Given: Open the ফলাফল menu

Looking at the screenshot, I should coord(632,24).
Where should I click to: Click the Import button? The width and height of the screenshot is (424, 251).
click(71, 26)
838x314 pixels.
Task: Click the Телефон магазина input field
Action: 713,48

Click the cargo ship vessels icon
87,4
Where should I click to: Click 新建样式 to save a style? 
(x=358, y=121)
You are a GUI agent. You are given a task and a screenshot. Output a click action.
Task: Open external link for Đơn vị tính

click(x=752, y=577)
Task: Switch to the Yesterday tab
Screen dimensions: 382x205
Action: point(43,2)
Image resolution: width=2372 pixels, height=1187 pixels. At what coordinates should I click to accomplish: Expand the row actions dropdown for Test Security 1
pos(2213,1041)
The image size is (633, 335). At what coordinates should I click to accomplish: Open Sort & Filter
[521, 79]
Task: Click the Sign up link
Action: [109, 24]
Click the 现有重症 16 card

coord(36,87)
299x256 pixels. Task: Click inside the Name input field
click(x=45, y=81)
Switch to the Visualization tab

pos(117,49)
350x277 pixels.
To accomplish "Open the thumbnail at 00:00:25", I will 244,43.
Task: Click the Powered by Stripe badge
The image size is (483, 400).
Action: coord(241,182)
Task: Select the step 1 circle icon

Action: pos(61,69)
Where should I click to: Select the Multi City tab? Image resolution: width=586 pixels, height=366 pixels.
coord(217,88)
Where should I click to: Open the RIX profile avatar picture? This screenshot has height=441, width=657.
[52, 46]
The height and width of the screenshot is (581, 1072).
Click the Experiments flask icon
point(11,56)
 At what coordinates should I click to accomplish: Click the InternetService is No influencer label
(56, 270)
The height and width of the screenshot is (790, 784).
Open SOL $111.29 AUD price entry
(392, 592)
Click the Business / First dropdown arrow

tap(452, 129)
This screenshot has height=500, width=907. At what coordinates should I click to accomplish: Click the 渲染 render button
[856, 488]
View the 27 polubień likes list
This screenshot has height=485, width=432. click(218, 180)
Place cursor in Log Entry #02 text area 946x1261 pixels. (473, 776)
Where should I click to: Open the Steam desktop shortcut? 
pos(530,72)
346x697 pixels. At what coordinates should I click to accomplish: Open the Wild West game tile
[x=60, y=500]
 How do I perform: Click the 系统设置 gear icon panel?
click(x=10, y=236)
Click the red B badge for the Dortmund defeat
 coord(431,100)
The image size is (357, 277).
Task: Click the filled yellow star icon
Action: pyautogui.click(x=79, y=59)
◇ ◇ ◇ ◇ ◇ ◇ ◇
# DIRECTIONS:
Scan the lines above for "The image size is (633, 335)." and for "350x277 pixels.". Repeat exactly the line holding each of them and every line in between.

# ANSWER:
The image size is (633, 335). At what coordinates should I click to accomplish: Open Sort & Filter
[521, 79]
Task: Click the Sign up link
Action: [109, 24]
Click the 现有重症 16 card

coord(36,87)
299x256 pixels. Task: Click inside the Name input field
click(x=45, y=81)
Switch to the Visualization tab

pos(117,49)
350x277 pixels.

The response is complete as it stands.